Pheasant Program Cover/Food Plot

I spent the weekend along with some helpers planting a 1/2 acre cover/food plot for The Pheasant Program. The Pheasant Program at the Police Center provides area children the opportunity to support the Department of Environmental Conservation's Pheasant-Rearing and Management Program. Area youth volunteer time in the raising of the pheasants; which are raised in large netting pens at Jamesville Corrections Facility. Adults and youth spend time preparing the netting pens, feeding and watering the newly hatched birds, the placing of blinders on the birds in July (to prevent them from fighting) and the release of the pheasants onto public lands from late August to October. Each trip to the pens (for feeding or blinders) or to the woods (to release the birds) is an exciting time for the children.

One of the biggest predators of the pheasants are hawks. The hawks perch on top of high trees or circle high in the sky over the fields where the pheasants often feed. Once the hawks spot a pheasant they swoop down and try to catch them. This year I thought I might try planting a half acre of corn near where some of the pheasants are released to see if the pheasants use it for food and cover. The tall corn stalks shield the pheasants from the sharp eyed hawks and offer the pheasants a food source. If I find the pheasants use the corn plot, I may plant more plots in release areas next year. An additional benefit is that I planted sweet corn rather than cow corn. Once the corn is ripe I will bring a group of kids up to pick some corn to bring home and we will fish in the pond while we are there (another fun outing).
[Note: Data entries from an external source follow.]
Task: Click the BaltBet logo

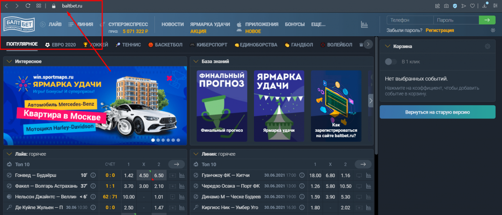Action: tap(19, 24)
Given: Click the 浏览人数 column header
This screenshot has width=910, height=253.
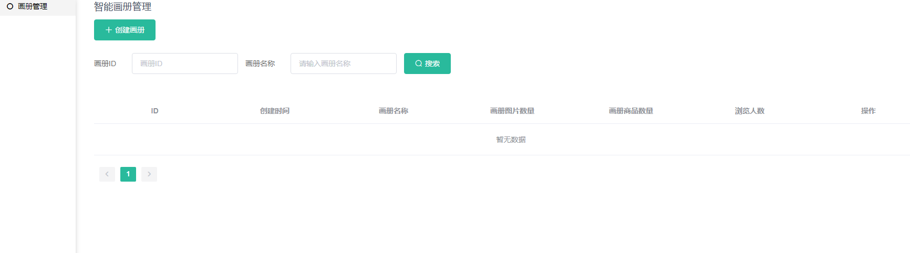Looking at the screenshot, I should (x=749, y=111).
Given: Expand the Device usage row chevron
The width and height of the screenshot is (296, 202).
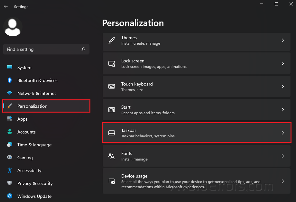Looking at the screenshot, I should coord(283,181).
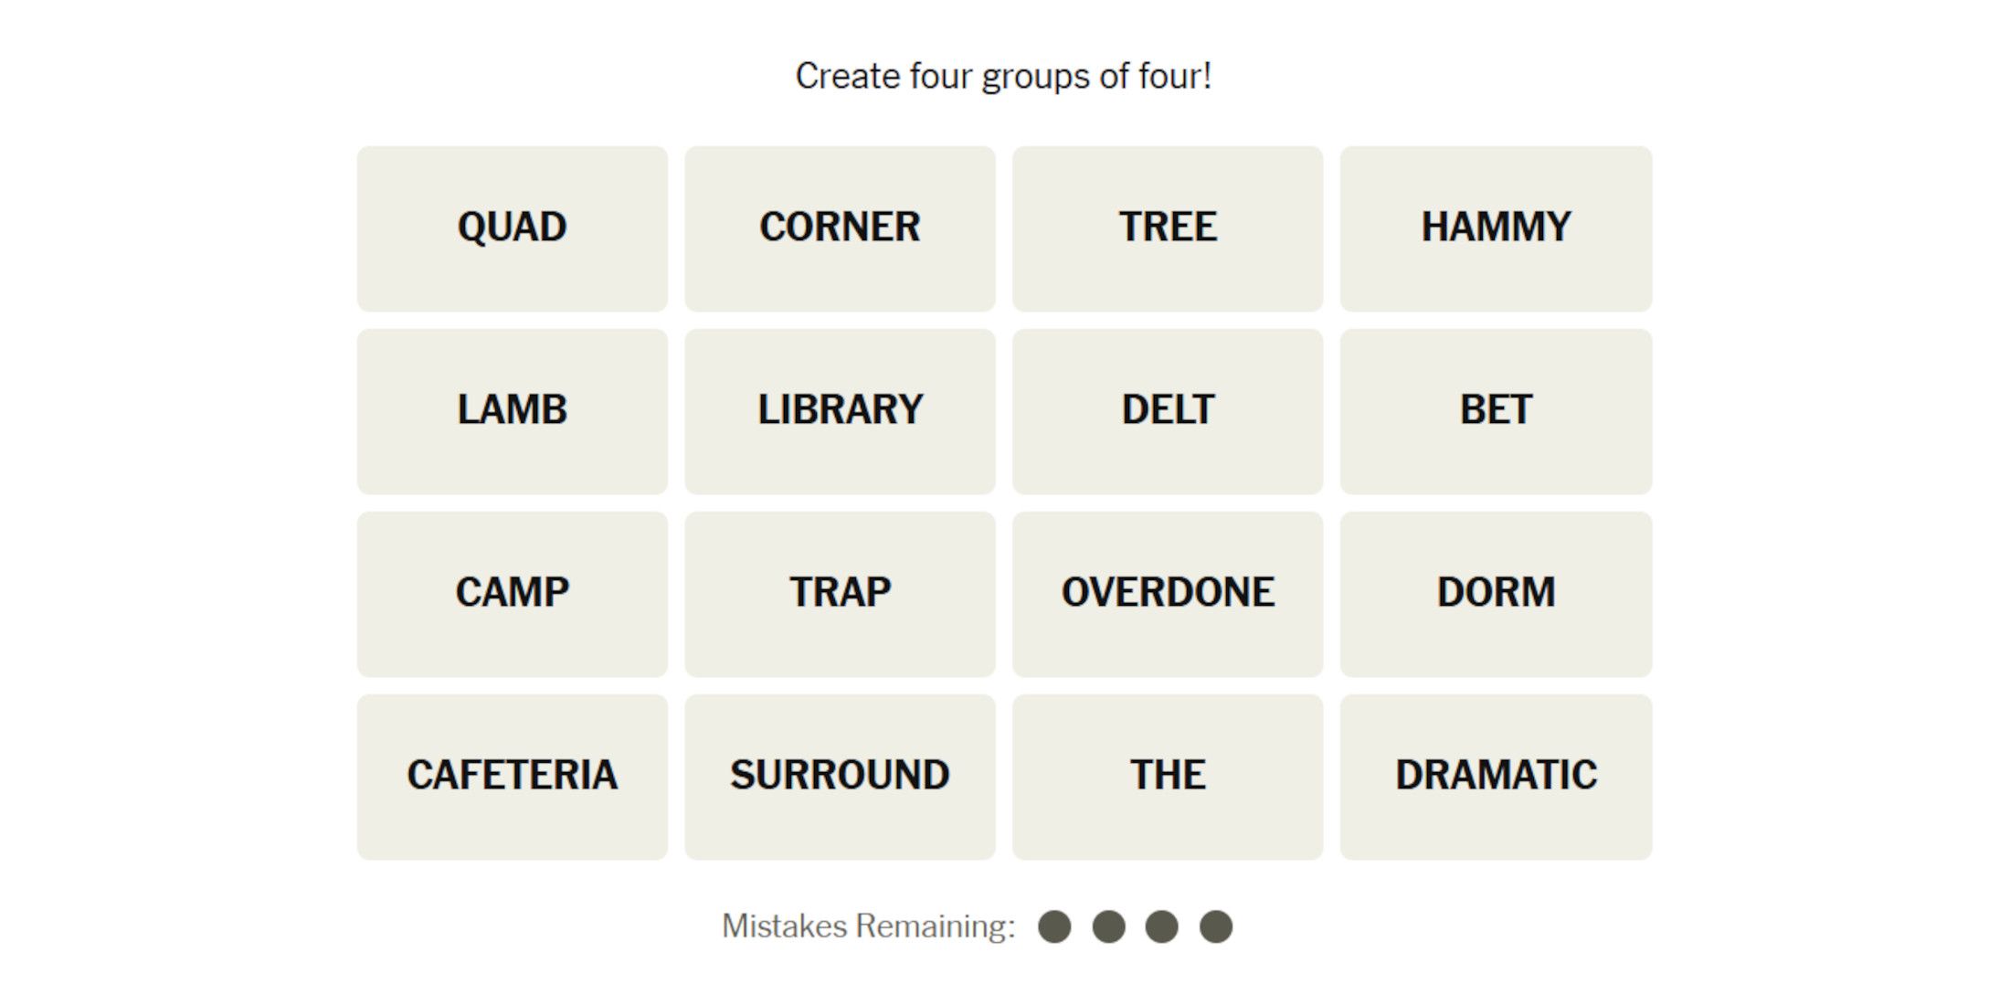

The DEC's Pheasant rearing program was on Gov. David Patterson's chopping block. People often do not realize the amount of free labor and services (feed, gas for transporting the birds to release sites, etc.) which sustain programs such as the pheasant program. Nor, do they realize the positive impact it has on the folks (young and old) who participate in raising and releasing the birds (during the weekdays prisoners at the Correction Facility care for the birds). And I haven't even gotten to the sportsmen for whom the program is intended. Yes, many of the birds may end up in a hunters pot for dinner. However, others benefit from watching or listening to the pheasants even if they don't hunt them. I don't hunt the pheasants I release but I enjoy watching them in the fall from my bow stand when they sometimes walk or fly by. This Spring while turkey hunting I heard several pheasants cackle which is an indication a few have survived the hunters, hawks, coyotes and the winter.

I am thankful Gov. Patterson has allowed the program to continue. Should he again, consider cutting the program, I hope he takes a look at all the hard workers (who are not paid a penny from the State) who support and benefit from the program.